## Your goal
After locating the line that contains "Given: Open Grestin's username" in the records below, write out exactly that line and each line after it through the one that contains "Click the 21.9", and nothing else.

## Data for analysis
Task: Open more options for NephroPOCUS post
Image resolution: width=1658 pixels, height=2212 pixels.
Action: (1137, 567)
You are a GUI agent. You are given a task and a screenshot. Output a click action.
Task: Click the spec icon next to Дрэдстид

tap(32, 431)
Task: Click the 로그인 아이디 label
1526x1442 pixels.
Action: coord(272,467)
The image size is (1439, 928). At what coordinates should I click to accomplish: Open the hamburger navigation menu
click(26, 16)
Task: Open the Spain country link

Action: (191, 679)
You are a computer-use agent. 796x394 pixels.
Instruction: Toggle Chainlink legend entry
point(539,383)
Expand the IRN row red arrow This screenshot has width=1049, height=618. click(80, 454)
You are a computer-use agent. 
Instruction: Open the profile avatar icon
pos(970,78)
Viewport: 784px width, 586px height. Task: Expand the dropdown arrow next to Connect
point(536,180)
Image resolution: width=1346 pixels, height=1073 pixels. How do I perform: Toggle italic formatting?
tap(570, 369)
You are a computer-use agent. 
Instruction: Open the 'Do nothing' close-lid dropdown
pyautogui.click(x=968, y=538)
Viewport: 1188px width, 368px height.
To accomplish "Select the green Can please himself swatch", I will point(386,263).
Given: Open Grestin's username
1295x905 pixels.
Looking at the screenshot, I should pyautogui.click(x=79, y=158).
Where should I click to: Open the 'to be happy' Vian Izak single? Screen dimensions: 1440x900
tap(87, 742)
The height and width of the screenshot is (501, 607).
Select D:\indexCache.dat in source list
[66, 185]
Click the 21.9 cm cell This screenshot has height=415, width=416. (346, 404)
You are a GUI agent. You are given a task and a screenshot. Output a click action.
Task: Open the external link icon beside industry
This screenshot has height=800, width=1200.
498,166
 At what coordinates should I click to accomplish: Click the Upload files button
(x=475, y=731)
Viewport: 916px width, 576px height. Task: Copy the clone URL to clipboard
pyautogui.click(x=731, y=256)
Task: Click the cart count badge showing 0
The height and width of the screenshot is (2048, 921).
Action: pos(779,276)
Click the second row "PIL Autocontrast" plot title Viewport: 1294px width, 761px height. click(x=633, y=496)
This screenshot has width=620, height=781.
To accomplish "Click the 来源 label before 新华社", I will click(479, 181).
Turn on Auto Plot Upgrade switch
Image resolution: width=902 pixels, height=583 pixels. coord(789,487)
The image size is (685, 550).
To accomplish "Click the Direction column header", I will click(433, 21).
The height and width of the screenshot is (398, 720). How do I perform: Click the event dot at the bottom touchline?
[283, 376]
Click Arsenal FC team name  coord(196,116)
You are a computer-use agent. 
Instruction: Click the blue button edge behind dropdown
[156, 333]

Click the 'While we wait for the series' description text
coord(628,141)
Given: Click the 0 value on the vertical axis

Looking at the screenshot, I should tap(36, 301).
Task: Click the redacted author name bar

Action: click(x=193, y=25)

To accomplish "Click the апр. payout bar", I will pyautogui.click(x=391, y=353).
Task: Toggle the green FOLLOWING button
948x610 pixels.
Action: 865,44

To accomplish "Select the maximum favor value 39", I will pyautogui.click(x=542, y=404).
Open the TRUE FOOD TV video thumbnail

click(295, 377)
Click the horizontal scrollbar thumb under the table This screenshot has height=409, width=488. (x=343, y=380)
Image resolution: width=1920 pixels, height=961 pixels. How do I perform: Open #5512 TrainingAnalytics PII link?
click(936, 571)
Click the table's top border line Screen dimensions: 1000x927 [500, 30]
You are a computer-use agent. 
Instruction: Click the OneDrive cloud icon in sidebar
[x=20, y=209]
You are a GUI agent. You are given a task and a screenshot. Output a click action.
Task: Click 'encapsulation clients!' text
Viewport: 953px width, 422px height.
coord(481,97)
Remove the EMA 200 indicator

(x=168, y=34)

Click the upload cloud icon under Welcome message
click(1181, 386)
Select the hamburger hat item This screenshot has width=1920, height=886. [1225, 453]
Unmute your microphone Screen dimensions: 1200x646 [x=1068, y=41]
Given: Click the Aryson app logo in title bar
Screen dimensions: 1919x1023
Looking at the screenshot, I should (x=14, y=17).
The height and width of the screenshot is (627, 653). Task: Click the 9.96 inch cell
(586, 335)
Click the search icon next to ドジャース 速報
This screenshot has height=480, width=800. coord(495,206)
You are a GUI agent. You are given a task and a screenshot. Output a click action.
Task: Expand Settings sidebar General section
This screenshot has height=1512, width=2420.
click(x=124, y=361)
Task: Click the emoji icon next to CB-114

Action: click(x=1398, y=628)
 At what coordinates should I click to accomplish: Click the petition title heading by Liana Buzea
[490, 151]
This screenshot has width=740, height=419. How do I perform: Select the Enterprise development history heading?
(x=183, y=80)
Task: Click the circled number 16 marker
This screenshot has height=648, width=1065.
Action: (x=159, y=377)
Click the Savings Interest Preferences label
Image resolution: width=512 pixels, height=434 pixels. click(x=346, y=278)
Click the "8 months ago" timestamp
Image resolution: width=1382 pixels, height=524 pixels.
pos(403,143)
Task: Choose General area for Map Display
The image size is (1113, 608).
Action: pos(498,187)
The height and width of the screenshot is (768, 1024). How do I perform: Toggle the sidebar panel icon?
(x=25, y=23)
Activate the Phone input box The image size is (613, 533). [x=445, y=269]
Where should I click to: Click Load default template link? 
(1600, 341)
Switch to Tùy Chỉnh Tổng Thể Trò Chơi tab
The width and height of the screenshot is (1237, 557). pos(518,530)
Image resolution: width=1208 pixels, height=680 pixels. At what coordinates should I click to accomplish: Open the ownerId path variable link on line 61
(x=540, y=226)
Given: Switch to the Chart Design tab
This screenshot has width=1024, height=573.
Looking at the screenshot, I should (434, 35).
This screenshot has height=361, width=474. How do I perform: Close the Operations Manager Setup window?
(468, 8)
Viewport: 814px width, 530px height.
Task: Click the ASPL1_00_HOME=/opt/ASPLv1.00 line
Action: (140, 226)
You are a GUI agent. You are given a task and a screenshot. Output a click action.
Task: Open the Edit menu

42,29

## Output for this exercise
Given: Open Grestin's username
1295x905 pixels.
Looking at the screenshot, I should pyautogui.click(x=79, y=158).
Where should I click to: Open the 'to be happy' Vian Izak single? Screen dimensions: 1440x900
tap(87, 742)
The height and width of the screenshot is (501, 607).
Select D:\indexCache.dat in source list
[66, 185]
Click the 21.9 cm cell This screenshot has height=415, width=416. (346, 404)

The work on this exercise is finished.